Urban Meyer, coach of college football powerhouse Ohio State, said Friday he followed procedure in reporting domestic violence allegations against one of his now-former assistants but failed to properly answer media questions about the incident.
Meyer, who is on administrative leave, said, "I have always followed proper reporting protocols and procedures when I have learned of an incident involving a student-athlete, coach or member of our staff by elevating the issues to the proper channels."
At issue is whether Meyer knew about domestic violence allegations against Zach Smith made by his ex-wife, Courtney Smith. Zach Smith was the team's wide receivers' coach.
Zach Smith was fired on July 23 after he was served a civil protection order on behalf of Courtney Smith. The order, which was signed July 20, is effective until 2023 and prohibits Zach Smith from going within 500 feet of his ex-wife.
In a July 23 Facebook post, college football reporter Brett McMurphy detailed a series of domestic violence allegations against Smith dating back to 2009 and 2015.

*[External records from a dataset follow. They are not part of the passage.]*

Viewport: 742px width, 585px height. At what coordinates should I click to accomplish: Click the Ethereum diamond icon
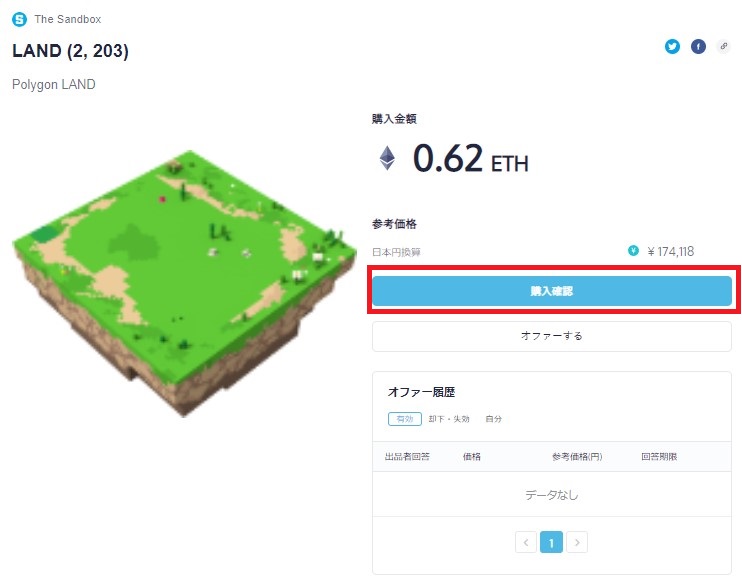(x=387, y=158)
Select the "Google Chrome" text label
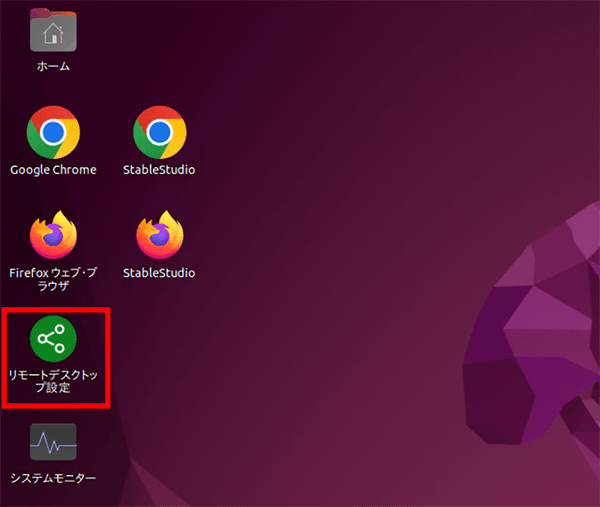 coord(53,170)
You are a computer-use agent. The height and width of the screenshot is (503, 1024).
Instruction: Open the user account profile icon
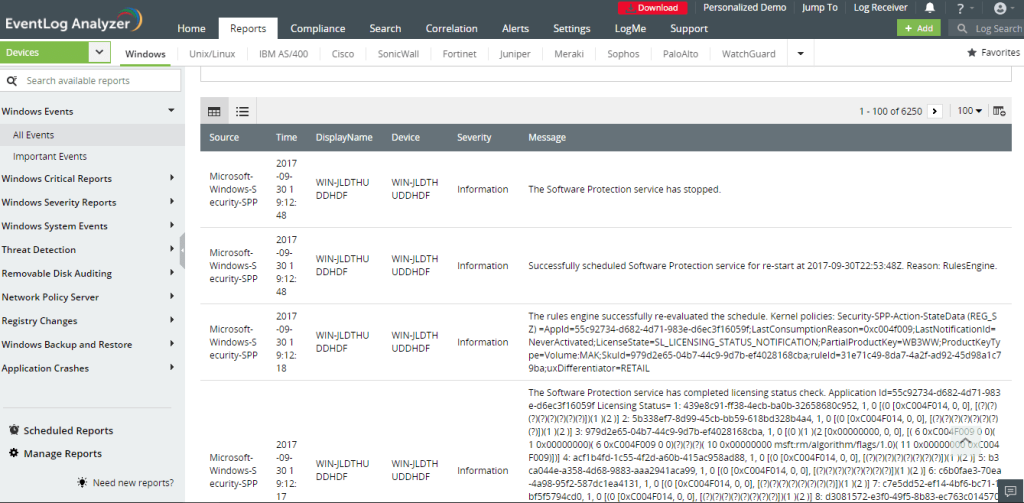point(1000,8)
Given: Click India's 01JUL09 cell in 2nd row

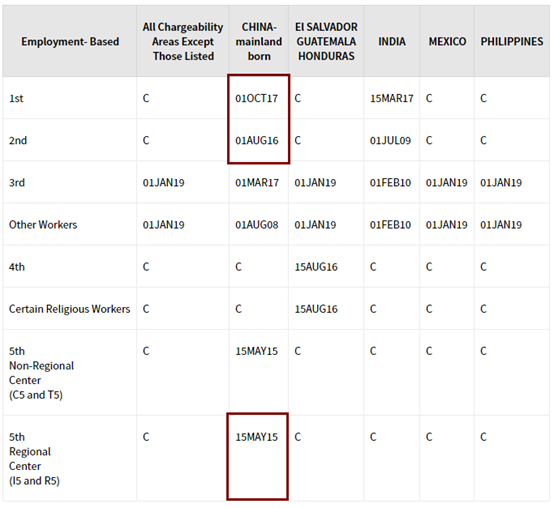Looking at the screenshot, I should (x=390, y=140).
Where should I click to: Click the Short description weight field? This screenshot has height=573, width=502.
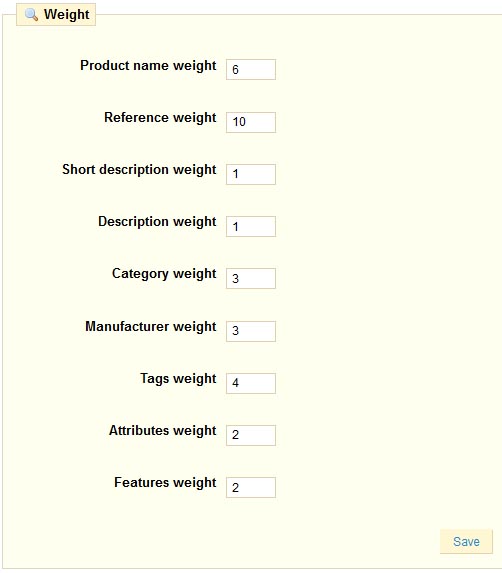(x=251, y=174)
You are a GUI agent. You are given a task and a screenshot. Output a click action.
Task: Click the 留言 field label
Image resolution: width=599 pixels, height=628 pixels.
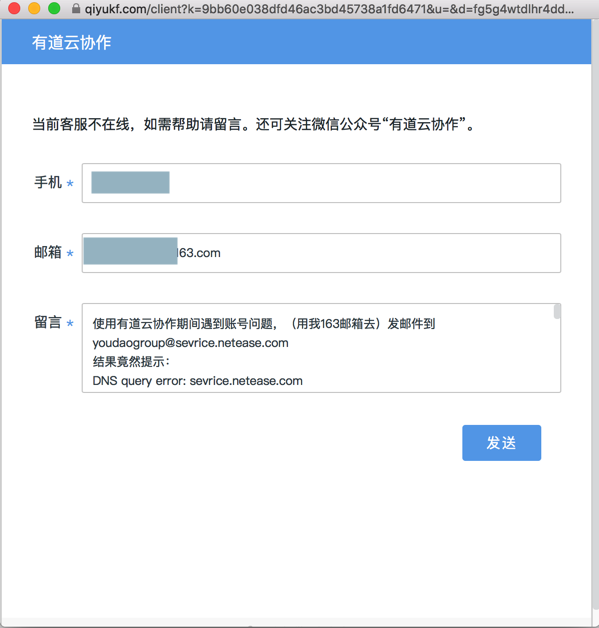click(x=48, y=322)
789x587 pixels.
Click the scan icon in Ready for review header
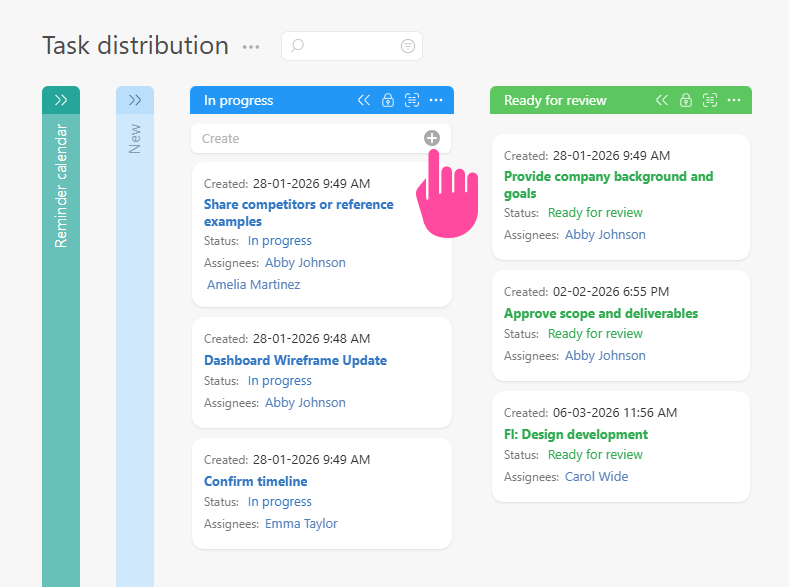click(710, 100)
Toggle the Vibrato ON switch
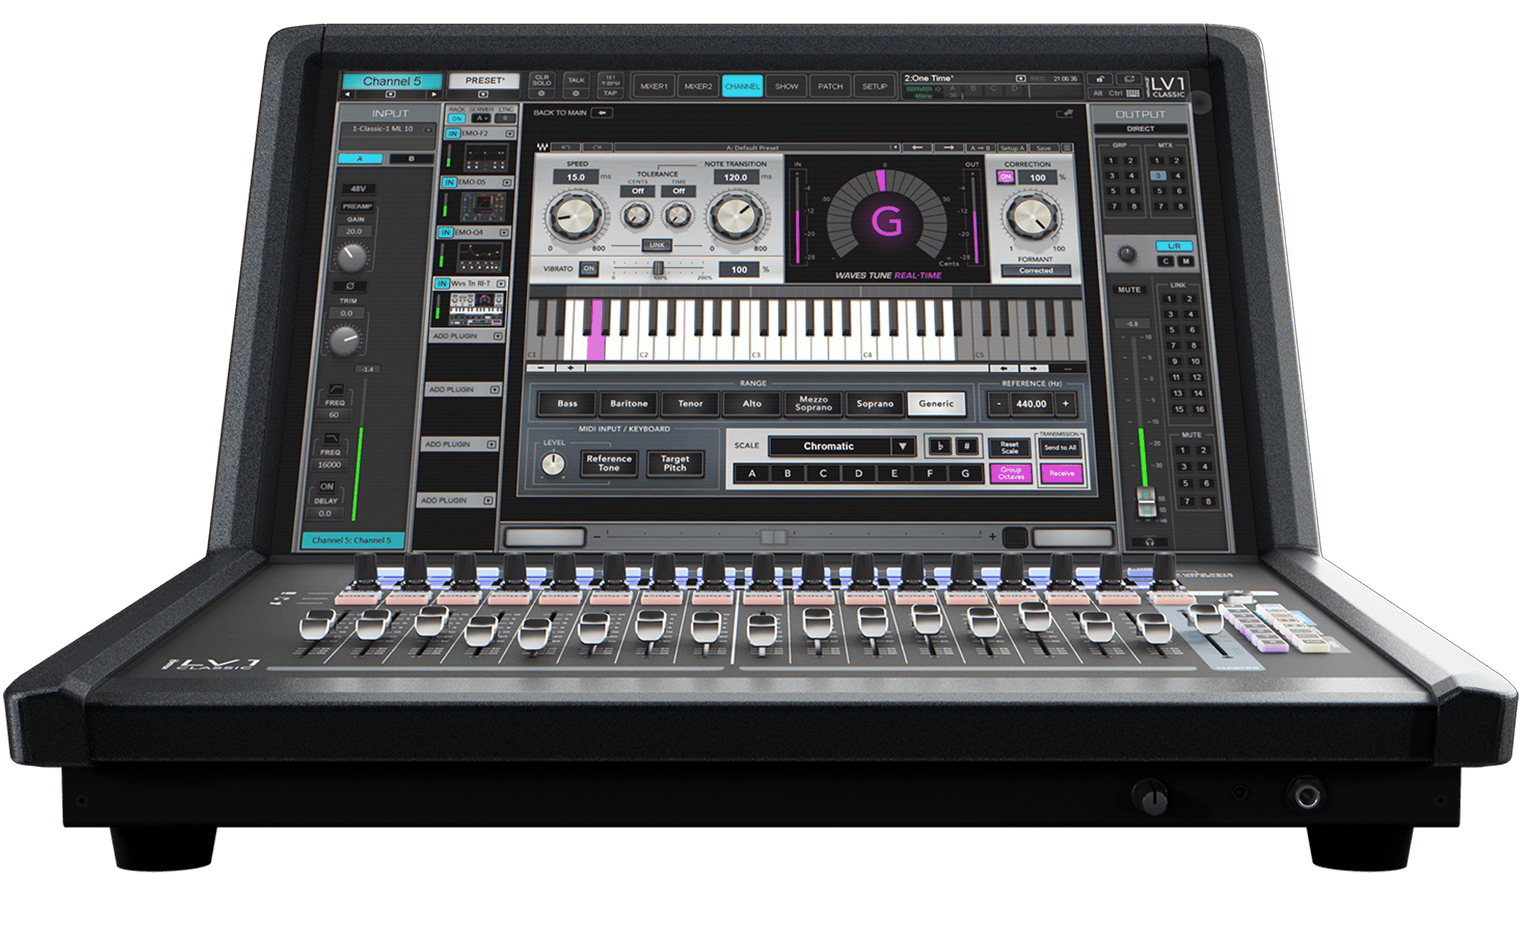 pyautogui.click(x=589, y=269)
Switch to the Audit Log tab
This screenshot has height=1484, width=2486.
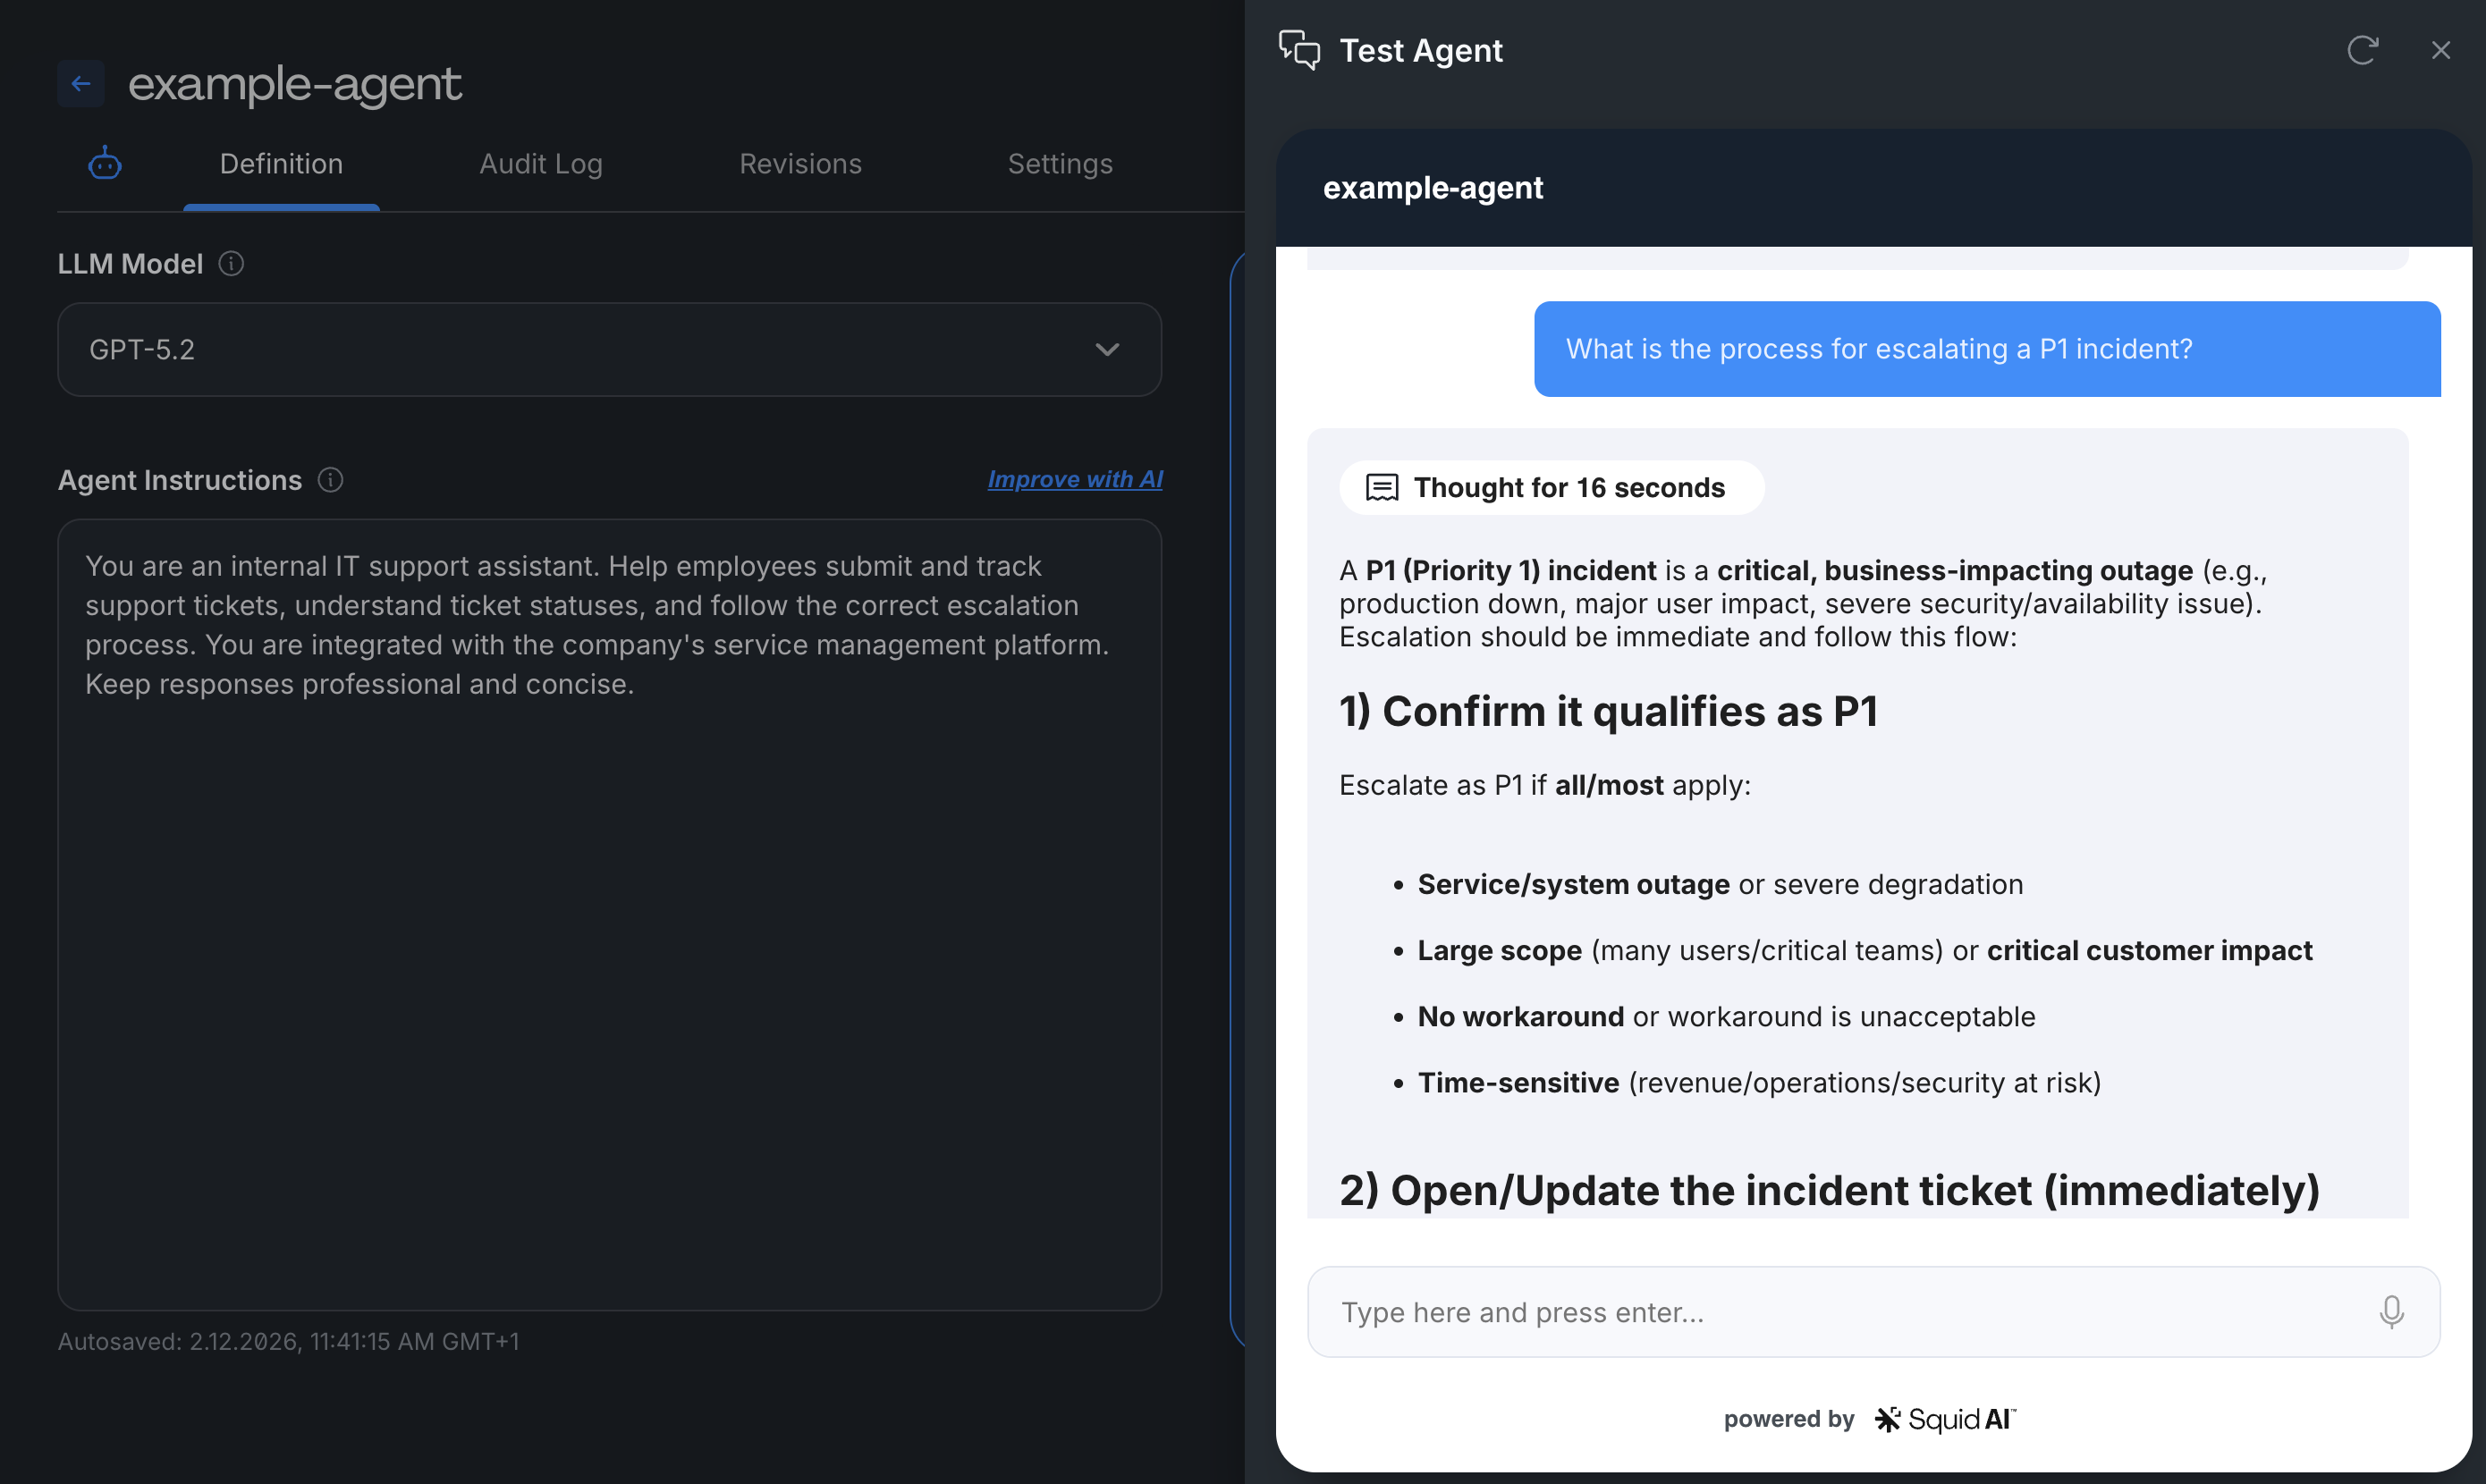click(x=541, y=164)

The day after Smith was fired, Meyer was asked about the allegations during the Big Ten Conference Football Media Day.
"My intention was not to say anything inaccurate or misleading," Meyer said Friday in the lengthy statement to Ohio State fans. "However, I was not adequately prepared to discuss these sensitive personnel issues with the media, and I apologize for the way I handled those questions."
Meyer said he was ready to answer questions from school investigators looking into the matter.
"Please know truth is the ultimate power and I am confident I took appropriate action," he said.
Meyer has one of the best college football winning percentages of all time, with 188 wins and only 34 losses in 17 years. He coached the Bowling Green Falcons and Utah Utes before winning two national championships with the Florida Gators. He won a third national championship, with Ohio State, in 2015.
Meyer took the helm at Ohio State, one of the country's winningest programs, from Luke Fickell, a longtime Ohio State assistant who ascended to the top job for a year after the once-heralded championship coach Jim Tressel resigned. An NCAA investigation found Tressel knew several players, including his star quarterback, had swapped memorabilia for tattoos and other benefits, but failed to report it. The Buckeyes vacated 12 wins from their 2010 season after the episode.
Ohio State athletics came under fire again twice last month. A lawsuit naming the Ohio State University Diving Club accuses former coach William Bohonyi of sexually preying on two divers, one of them a minor. In a separate matter, dozens of former male athletes from 14 Ohio State teams accused former school doctor Richard Strauss of sexual misconduct. Strauss killed himself in 2005.